▶ _WHAT IS EXPECTED_: List all the lines in these records that hold "Open".

(Stored records)

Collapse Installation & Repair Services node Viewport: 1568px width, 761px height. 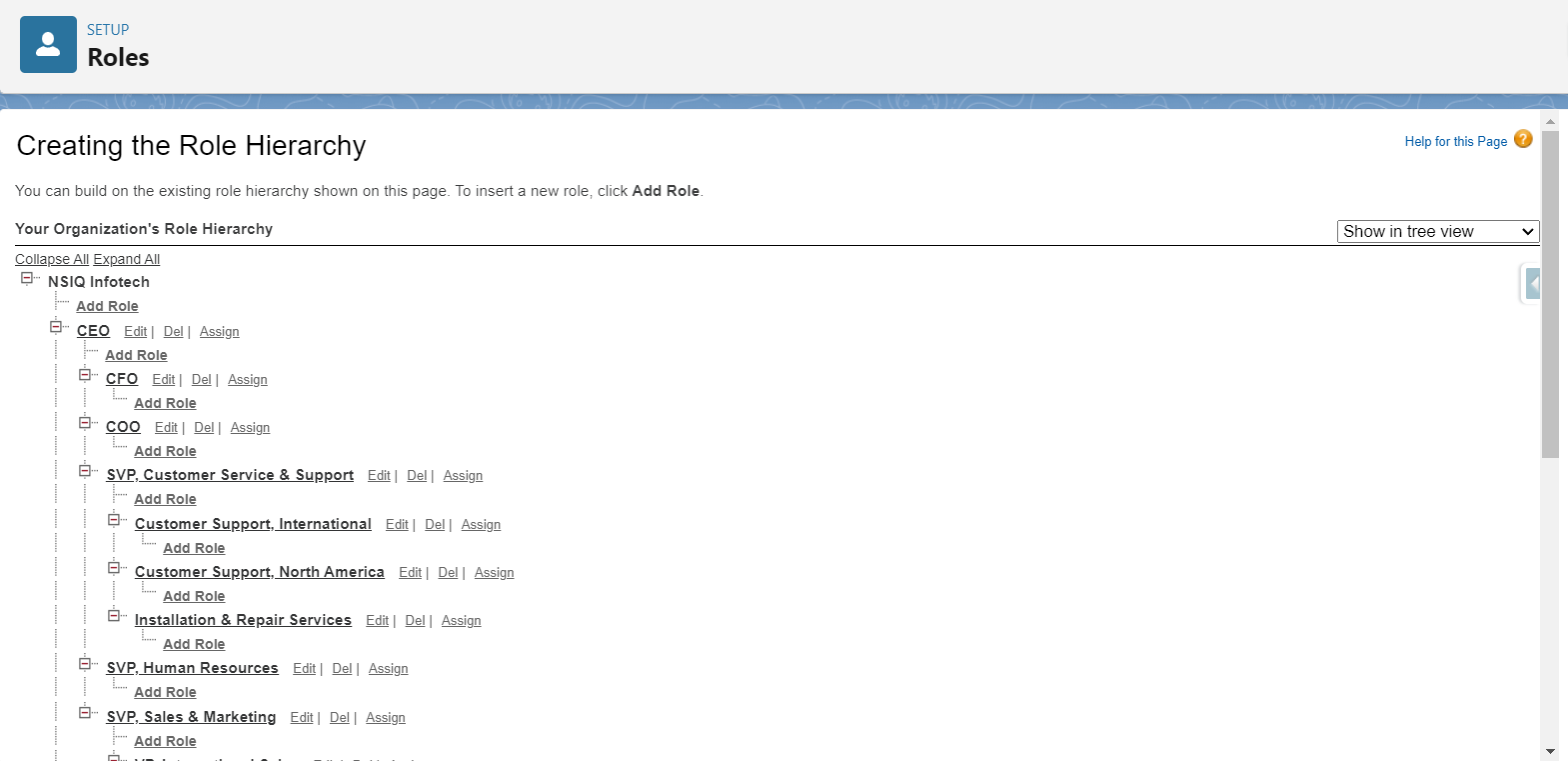[x=114, y=616]
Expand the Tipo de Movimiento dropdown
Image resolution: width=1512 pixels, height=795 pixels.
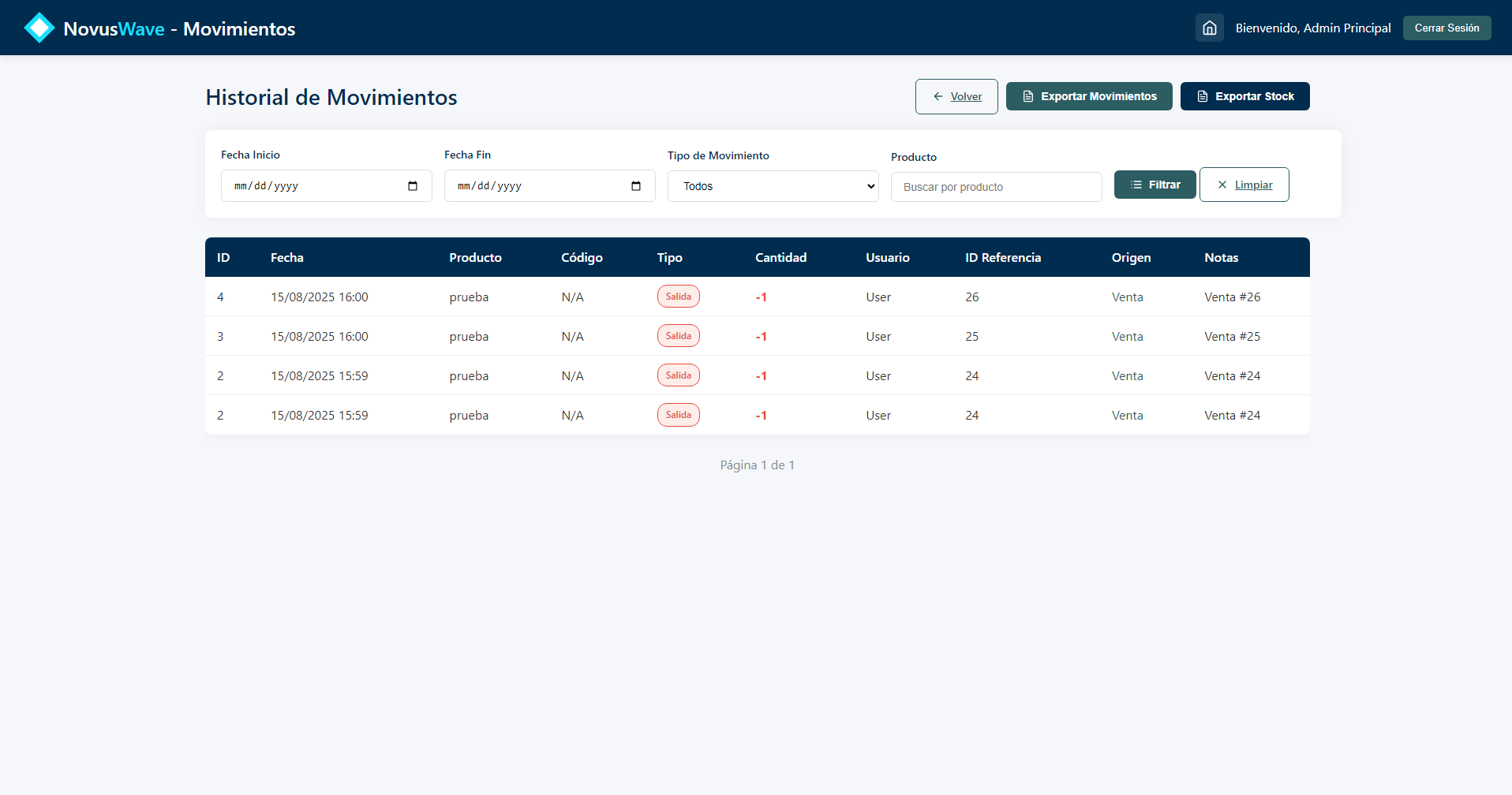pos(773,186)
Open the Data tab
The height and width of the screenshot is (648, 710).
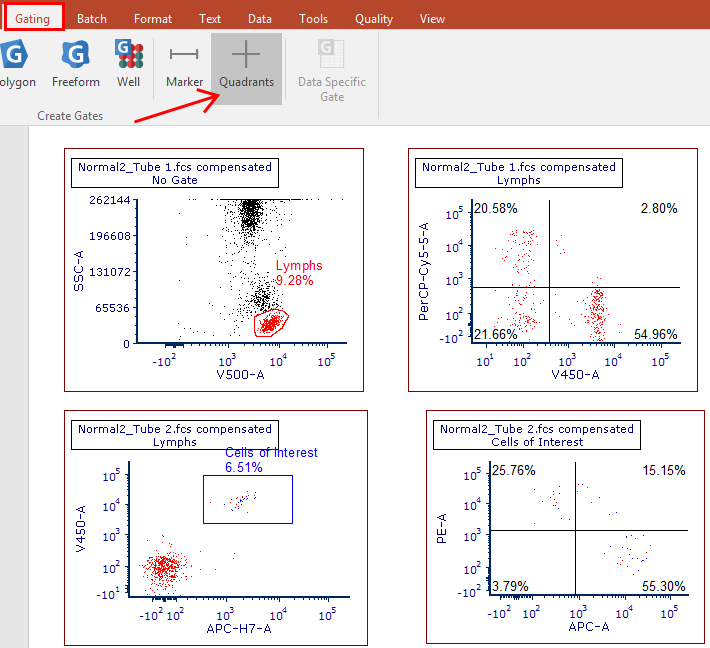click(260, 18)
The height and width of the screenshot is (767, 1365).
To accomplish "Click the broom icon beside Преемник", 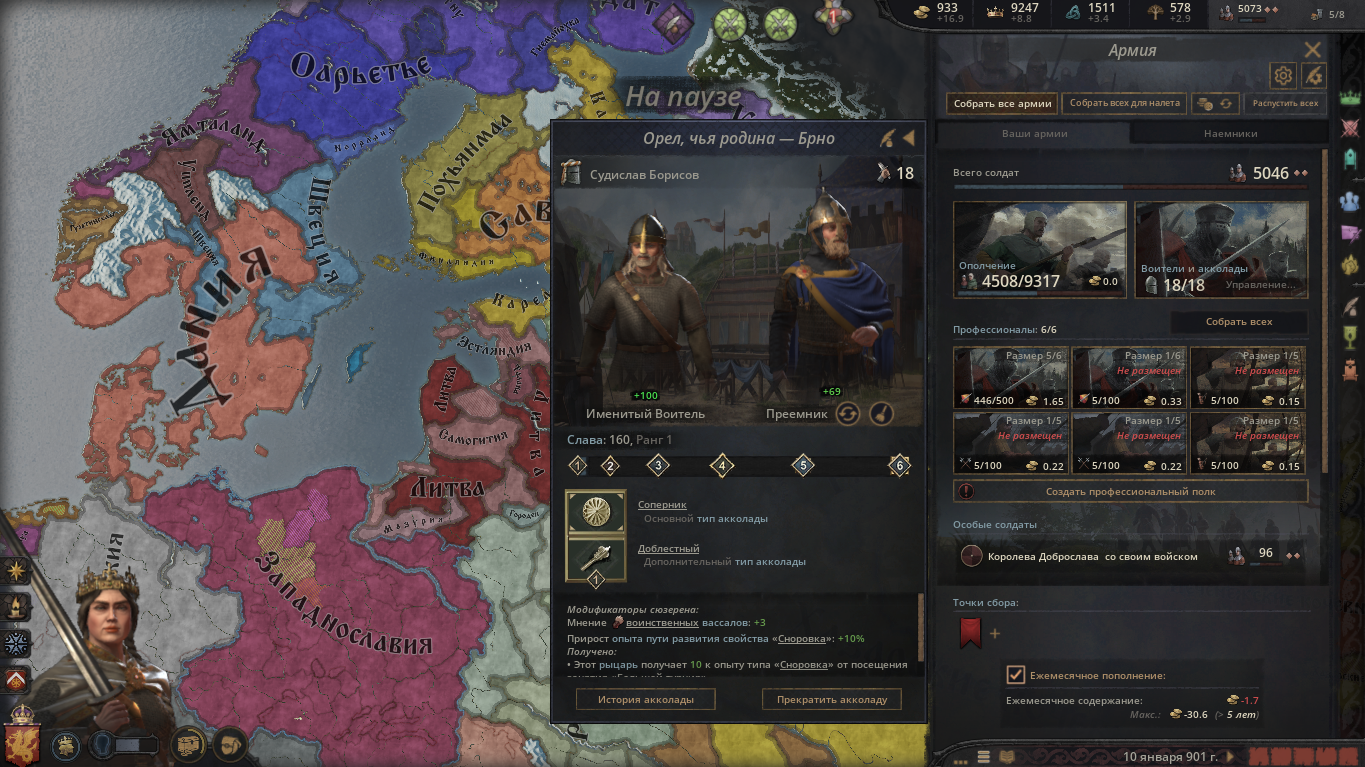I will point(880,413).
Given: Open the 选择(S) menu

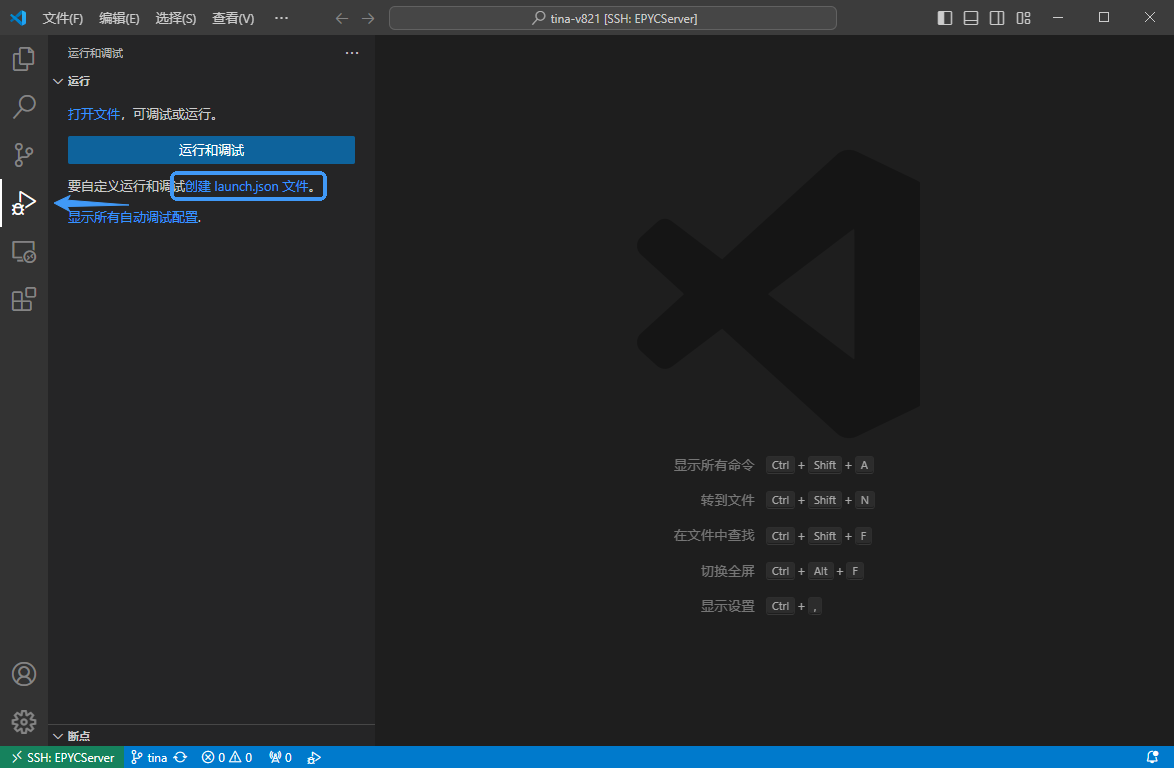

▶ _SOLUTION FOR THIS TASK_:
Open the Data tab
Given: Open the 选择(S) menu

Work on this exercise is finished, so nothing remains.